→ **RECORDS FOR THE TASK**:
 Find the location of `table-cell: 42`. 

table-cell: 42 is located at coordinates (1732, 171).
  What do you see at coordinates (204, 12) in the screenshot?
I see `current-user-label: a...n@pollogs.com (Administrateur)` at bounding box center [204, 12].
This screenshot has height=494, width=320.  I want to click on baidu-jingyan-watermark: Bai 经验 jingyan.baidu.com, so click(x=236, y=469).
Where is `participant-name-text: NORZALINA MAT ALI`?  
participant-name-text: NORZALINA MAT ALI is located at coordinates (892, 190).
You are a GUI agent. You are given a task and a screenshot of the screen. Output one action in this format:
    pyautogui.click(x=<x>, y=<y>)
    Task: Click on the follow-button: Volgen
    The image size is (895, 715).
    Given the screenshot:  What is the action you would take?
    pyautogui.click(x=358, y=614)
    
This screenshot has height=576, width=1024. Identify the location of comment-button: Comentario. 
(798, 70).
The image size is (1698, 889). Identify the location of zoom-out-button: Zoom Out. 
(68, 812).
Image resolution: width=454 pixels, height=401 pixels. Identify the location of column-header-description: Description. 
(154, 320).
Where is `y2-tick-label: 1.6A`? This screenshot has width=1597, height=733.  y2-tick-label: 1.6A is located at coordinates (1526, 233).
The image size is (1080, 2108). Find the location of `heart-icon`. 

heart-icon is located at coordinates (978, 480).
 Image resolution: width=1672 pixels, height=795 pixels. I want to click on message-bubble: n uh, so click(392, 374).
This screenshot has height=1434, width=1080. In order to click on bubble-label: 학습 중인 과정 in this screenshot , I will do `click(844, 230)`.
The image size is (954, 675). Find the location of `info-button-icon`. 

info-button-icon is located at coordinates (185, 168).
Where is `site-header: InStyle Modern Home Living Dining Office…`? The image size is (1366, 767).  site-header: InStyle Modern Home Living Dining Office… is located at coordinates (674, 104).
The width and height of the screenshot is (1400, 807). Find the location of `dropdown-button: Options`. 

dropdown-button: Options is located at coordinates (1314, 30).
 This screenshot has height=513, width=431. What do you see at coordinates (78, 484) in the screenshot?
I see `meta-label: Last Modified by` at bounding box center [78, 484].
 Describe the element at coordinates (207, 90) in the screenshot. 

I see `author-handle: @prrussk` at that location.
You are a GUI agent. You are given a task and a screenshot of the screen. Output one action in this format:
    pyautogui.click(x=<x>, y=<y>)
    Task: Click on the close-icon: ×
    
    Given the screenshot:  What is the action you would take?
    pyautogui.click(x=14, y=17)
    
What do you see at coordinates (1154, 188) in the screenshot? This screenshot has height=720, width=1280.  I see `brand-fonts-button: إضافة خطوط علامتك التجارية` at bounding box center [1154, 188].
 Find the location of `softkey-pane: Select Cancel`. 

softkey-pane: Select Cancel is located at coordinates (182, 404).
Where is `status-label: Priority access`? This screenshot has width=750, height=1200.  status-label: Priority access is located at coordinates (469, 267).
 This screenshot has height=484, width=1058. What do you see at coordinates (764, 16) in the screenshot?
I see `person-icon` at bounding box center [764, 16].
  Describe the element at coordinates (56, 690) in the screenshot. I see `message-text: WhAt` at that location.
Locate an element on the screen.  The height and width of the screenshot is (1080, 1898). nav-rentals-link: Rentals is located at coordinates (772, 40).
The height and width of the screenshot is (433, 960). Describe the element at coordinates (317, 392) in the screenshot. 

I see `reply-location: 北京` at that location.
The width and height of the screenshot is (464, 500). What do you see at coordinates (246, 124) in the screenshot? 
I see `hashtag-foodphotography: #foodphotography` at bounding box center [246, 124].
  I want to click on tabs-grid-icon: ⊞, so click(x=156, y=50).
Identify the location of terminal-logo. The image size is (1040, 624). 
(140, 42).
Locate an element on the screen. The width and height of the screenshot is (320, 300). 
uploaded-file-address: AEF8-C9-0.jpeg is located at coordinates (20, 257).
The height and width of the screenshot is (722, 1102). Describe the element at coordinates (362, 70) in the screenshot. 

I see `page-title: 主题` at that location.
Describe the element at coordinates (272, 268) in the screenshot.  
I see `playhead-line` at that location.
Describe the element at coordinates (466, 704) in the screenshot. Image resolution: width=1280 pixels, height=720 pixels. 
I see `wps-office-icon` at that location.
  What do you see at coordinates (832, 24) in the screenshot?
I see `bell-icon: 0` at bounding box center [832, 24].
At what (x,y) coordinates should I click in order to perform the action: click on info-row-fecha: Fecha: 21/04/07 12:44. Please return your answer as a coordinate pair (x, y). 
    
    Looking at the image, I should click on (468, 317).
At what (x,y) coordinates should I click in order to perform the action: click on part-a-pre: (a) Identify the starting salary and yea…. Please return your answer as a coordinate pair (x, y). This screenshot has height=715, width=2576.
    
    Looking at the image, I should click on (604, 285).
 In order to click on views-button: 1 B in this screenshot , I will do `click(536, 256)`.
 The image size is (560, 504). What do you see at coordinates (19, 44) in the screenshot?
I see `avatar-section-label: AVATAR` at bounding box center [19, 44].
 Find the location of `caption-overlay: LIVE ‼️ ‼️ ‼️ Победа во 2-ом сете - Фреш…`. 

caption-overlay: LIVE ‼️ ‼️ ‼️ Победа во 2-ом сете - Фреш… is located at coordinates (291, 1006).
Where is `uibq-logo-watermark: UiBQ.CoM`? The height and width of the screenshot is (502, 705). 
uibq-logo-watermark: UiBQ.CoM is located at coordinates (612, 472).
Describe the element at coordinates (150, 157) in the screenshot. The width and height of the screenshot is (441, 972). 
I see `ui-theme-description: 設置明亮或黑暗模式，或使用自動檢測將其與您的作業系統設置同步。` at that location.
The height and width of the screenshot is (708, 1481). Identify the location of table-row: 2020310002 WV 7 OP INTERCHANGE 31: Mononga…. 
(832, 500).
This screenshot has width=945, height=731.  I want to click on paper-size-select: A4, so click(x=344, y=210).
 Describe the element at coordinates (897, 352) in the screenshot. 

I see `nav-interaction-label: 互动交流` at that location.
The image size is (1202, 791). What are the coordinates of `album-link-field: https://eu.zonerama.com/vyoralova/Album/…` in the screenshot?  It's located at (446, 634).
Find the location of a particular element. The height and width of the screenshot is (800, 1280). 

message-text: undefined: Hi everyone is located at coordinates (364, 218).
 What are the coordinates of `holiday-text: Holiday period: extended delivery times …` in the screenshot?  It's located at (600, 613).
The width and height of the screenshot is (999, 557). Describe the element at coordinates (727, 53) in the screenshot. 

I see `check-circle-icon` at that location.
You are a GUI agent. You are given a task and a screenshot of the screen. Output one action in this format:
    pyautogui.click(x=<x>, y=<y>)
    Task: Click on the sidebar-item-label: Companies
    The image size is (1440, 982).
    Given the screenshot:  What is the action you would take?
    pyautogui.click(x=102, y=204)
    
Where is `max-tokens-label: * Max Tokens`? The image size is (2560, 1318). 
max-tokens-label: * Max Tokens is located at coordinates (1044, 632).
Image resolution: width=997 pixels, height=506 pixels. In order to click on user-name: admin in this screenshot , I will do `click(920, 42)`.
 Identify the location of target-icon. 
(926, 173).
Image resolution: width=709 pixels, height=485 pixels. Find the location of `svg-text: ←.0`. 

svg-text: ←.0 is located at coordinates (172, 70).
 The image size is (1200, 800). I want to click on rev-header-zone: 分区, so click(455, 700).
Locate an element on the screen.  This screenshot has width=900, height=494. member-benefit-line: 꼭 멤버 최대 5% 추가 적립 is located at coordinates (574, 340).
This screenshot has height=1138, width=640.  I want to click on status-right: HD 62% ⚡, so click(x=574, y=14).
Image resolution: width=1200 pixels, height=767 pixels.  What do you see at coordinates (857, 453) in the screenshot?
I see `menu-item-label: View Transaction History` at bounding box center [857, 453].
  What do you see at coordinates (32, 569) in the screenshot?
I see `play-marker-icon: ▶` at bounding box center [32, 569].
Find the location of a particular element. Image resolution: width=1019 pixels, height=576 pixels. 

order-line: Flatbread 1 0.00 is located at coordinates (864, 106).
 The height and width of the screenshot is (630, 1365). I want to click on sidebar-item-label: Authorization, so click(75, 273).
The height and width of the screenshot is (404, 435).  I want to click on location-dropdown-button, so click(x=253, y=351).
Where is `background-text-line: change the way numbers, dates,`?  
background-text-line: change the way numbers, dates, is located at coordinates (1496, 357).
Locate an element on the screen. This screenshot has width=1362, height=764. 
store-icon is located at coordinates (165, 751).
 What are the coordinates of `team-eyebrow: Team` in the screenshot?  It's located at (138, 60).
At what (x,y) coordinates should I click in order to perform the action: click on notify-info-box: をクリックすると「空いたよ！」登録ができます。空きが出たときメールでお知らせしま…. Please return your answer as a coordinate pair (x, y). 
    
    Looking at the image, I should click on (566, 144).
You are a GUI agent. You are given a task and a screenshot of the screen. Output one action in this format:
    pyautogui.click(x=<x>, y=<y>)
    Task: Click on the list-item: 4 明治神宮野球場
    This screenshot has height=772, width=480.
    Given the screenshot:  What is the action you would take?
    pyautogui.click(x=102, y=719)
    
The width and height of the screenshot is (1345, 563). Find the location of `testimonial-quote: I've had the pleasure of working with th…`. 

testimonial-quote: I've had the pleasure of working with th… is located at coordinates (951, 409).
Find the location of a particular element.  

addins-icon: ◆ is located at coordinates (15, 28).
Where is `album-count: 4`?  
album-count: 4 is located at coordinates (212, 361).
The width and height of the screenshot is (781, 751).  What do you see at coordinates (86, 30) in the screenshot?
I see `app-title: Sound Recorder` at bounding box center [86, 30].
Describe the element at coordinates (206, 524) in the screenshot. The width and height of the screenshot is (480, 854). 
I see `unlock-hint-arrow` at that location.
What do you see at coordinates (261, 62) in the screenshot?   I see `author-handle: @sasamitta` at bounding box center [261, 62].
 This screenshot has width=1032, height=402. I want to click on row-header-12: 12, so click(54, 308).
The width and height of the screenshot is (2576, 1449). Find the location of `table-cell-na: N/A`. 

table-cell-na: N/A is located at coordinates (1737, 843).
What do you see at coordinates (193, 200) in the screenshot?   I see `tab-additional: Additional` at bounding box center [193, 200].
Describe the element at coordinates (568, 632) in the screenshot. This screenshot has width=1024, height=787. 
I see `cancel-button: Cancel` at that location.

→ **ACTIVITY**: List every line of the data that contains the string "watermark", matching case exactly.

→ **TASK RESPONSE**:
This screenshot has height=494, width=320.  I want to click on baidu-jingyan-watermark: Bai 经验 jingyan.baidu.com, so click(x=236, y=469).
Where is `uibq-logo-watermark: UiBQ.CoM`? The height and width of the screenshot is (502, 705). 
uibq-logo-watermark: UiBQ.CoM is located at coordinates (612, 472).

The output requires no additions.